On Sun, Apr 12, 2020 at 12:35:44PM +0200, tomas@tuxteam.de wrote:
> On Sun, Apr 12, 2020 at 01:21:08PM +0300, Reco wrote:
> > On Sun, Apr 12, 2020 at 12:10:45PM +0200, tomas@tuxteam.de wrote:
> > > That's why I cringe at the idea that browsers want to start doing
> > > name resolution over HTTPS.
> > 
> > This simple one line of dnsmasq configuration will disable this
> > problematic feature for good for Firefox (basically it creates a bogus
> > NXDOMAIN response for this particular site):
> > 
> > local=/use-application-dns.net/
> 
> I don't quite understand [1] how the dnsmasq config has a say on
> whether the browser resolves things over HTTP (it won't ask the
> resolver in the first place, would it?), but thanks for the pointer
> anyway.
> 
> Cheers
> [1] That's not a rhethorical flourish, it's genuine. I know too
>    little about DNS-over-HTTP to be of any use at this point.

The questionable idea behind DOH is that the browser makers do not trust
your local resolver. As usual, main arguments here are:

1) One can use a local resolver with the ability *not* to resolve
certain DNS queries, which refer to the sites which just happen to
contain advertisements, fingerprinting, tracking, cryptomining etc.
Since all two major browser makers (Google and Mozilla) happen to rely
on revenue generated by advertising *and* users' browsing habits this
obviously can not be tolerated.

2) ISPs can intercept DNS queries, and modify them at their leisure.
Usually considered a first step to a censorship, implemented in this
particular form at certain European countries.

3) Bad guys and gals can hijack DNS too, to the usual hilarious results.

With the advent of HTTPS all this may be seen as moot points (if you're
redirected elsewhere the certificate validation should fail), but
nevertheless DOH is forced upon the collective throat of Firefox users
as we speak (and Chrome users are likely to follow them Soon™).
Currently a Firefox user is supposed to trust Cloudflare to do DNS
queries for them, and HTTPS is used for this purpose because Security™.
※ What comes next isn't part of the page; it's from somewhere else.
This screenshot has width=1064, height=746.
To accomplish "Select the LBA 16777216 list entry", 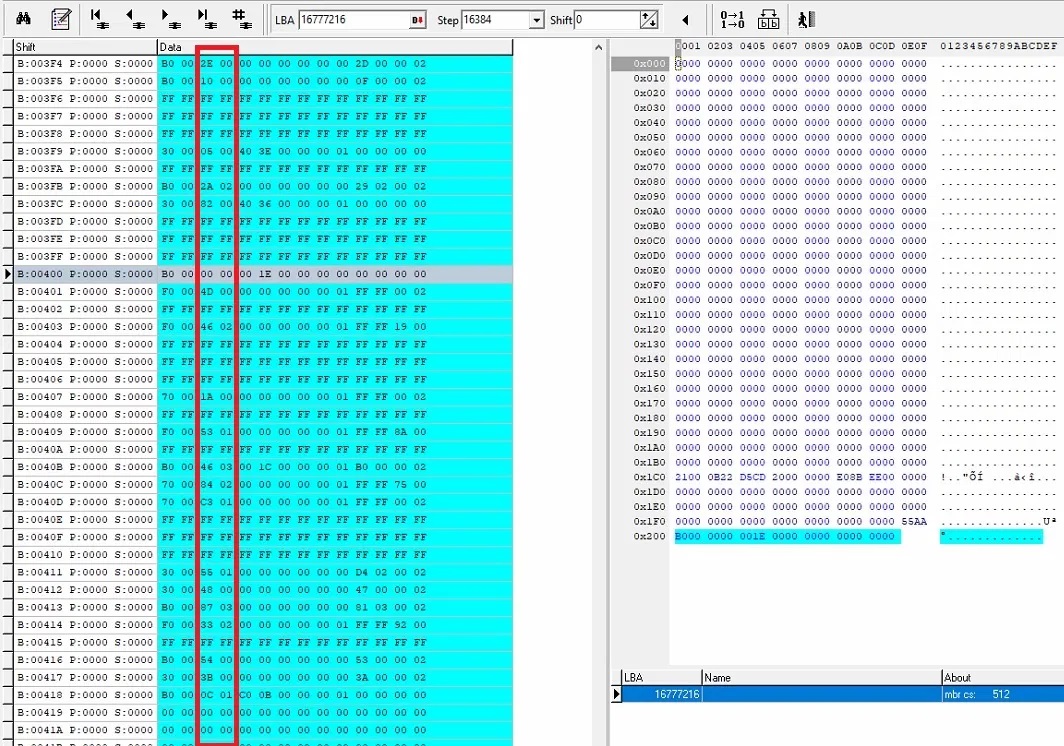I will click(680, 693).
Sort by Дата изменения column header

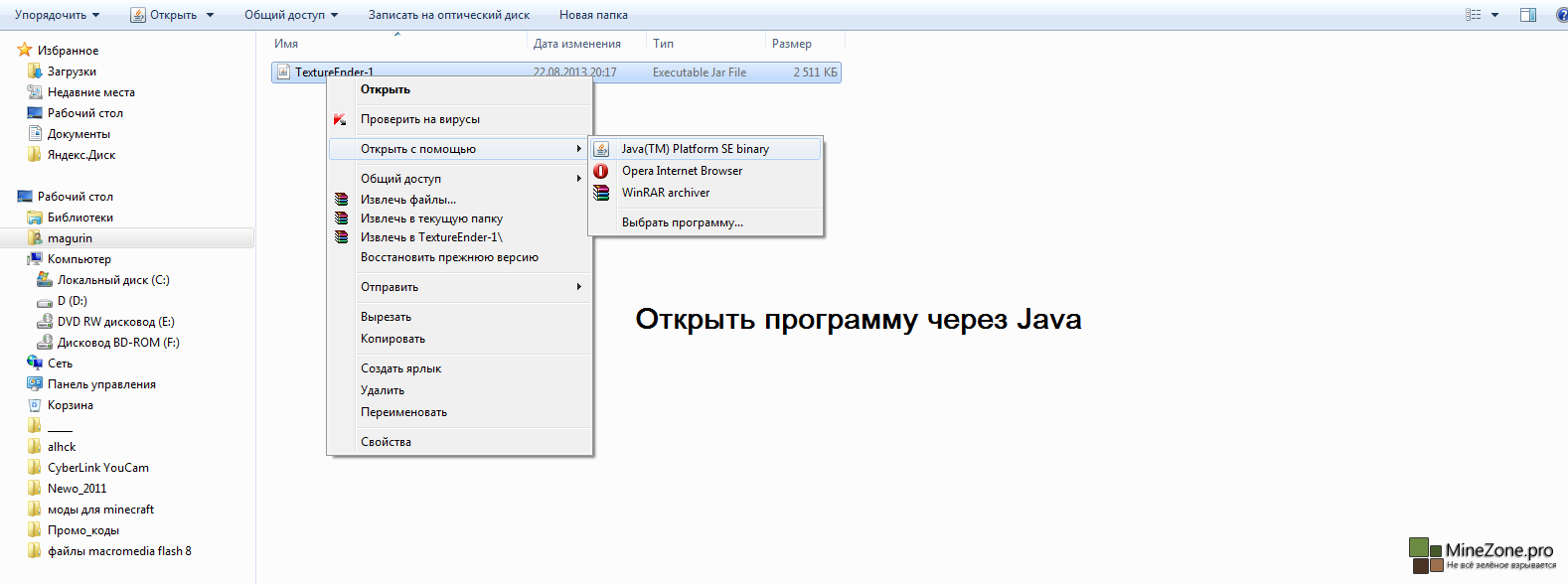pos(576,44)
In its current form DOH has a huge gaping hole that every system
administrator worthy of the title is familiar with - local name
resolution - because Cloudflare cannot resolve hosts in your Intranet,
although they probably want to. And yes, your dirty /etc/hosts tricks
won't work here, because DOH simply skips parsing the contents of hosts
file.


Hence the trick. What Firefox does first is trying to resolve
use-application-dns.net on the assumption that if it local DNS does the
resolving then the user's host is connected to the Internet.
Because if it does not - then it's most probably a corporate Intranet so
DOH should be disabled for the duration of this browser run.
I won't go into the details here on how many levels this logic is
flawed or outright broken.

I'll just say that it's enough to use it for your own good and to
disable DOH without rebuilding Firefox from the source. So, as I wrote
earlier - if you controlling your network DOH is just another
questionable thing that can be rid of.